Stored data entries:
────
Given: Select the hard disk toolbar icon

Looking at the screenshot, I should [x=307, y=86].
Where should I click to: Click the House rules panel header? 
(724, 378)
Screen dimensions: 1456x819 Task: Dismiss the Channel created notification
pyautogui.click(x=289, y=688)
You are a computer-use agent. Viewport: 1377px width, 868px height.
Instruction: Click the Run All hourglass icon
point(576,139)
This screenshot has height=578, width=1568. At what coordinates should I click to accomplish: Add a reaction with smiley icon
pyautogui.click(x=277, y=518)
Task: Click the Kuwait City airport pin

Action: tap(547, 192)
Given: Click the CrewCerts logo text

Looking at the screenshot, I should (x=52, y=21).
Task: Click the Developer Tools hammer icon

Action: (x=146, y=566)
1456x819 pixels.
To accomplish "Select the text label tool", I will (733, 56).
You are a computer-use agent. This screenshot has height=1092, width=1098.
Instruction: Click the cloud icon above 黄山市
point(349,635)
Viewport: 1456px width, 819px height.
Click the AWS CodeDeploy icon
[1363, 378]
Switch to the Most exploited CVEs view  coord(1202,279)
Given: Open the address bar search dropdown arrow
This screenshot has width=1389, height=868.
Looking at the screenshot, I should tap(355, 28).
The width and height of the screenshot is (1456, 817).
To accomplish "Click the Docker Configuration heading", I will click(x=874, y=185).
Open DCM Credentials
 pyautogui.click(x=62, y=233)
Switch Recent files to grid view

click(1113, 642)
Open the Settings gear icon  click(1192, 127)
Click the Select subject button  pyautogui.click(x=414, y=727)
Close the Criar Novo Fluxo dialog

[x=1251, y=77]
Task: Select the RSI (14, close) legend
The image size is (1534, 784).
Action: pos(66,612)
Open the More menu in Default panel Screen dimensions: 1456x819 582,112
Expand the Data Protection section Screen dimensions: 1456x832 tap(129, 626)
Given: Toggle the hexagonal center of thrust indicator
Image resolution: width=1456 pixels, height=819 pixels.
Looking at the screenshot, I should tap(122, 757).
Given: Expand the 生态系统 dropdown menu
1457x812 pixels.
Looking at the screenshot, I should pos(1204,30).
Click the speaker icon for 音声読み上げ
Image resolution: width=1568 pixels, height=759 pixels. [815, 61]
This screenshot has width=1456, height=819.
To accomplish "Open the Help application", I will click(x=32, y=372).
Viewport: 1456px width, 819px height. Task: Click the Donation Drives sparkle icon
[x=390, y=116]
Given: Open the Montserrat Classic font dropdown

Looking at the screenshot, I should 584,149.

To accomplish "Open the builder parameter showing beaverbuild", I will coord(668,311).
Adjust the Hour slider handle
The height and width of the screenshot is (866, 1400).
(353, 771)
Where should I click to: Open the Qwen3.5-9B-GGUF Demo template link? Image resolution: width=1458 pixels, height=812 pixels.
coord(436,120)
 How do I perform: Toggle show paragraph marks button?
────
Task directions: Give back every entry exactly, with nothing left out.

Expected answer:
Given: Select the hard disk toolbar icon

Looking at the screenshot, I should [x=307, y=86].
Where should I click to: Click the House rules panel header? 
(724, 378)
Screen dimensions: 1456x819 Task: Dismiss the Channel created notification
pyautogui.click(x=289, y=688)
You are a computer-use agent. Viewport: 1377px width, 868px height.
Instruction: Click the Run All hourglass icon
point(576,139)
This screenshot has height=578, width=1568. At what coordinates should I click to accomplish: Add a reaction with smiley icon
pyautogui.click(x=277, y=518)
Task: Click the Kuwait City airport pin

Action: tap(547, 192)
Given: Click the CrewCerts logo text

Looking at the screenshot, I should (x=52, y=21).
Task: Click the Developer Tools hammer icon

Action: (x=146, y=566)
1456x819 pixels.
To accomplish "Select the text label tool", I will (733, 56).
You are a computer-use agent. This screenshot has height=1092, width=1098.
Instruction: Click the cloud icon above 黄山市
point(349,635)
Viewport: 1456px width, 819px height.
Click the AWS CodeDeploy icon
[1363, 378]
Switch to the Most exploited CVEs view  coord(1202,279)
Given: Open the address bar search dropdown arrow
This screenshot has width=1389, height=868.
Looking at the screenshot, I should tap(355, 28).
The width and height of the screenshot is (1456, 817).
To accomplish "Click the Docker Configuration heading", I will click(x=874, y=185).
Open DCM Credentials
 pyautogui.click(x=62, y=233)
Switch Recent files to grid view

click(1113, 642)
Open the Settings gear icon  click(1192, 127)
Click the Select subject button  pyautogui.click(x=414, y=727)
Close the Criar Novo Fluxo dialog

[x=1251, y=77]
Task: Select the RSI (14, close) legend
The image size is (1534, 784).
Action: pos(66,612)
Open the More menu in Default panel Screen dimensions: 1456x819 582,112
Expand the Data Protection section Screen dimensions: 1456x832 tap(129, 626)
Given: Toggle the hexagonal center of thrust indicator
Image resolution: width=1456 pixels, height=819 pixels.
Looking at the screenshot, I should tap(122, 757).
Given: Expand the 生态系统 dropdown menu
1457x812 pixels.
Looking at the screenshot, I should pos(1204,30).
Click the speaker icon for 音声読み上げ
Image resolution: width=1568 pixels, height=759 pixels. [815, 61]
This screenshot has width=1456, height=819.
To accomplish "Open the Help application", I will click(x=32, y=372).
Viewport: 1456px width, 819px height. Task: Click the Donation Drives sparkle icon
[x=390, y=116]
Given: Open the Montserrat Classic font dropdown

Looking at the screenshot, I should 584,149.

To accomplish "Open the builder parameter showing beaverbuild", I will coord(668,311).
Adjust the Hour slider handle
The height and width of the screenshot is (866, 1400).
(353, 771)
Where should I click to: Open the Qwen3.5-9B-GGUF Demo template link? Image resolution: width=1458 pixels, height=812 pixels.
coord(436,120)
 How do I perform: Toggle show paragraph marks button?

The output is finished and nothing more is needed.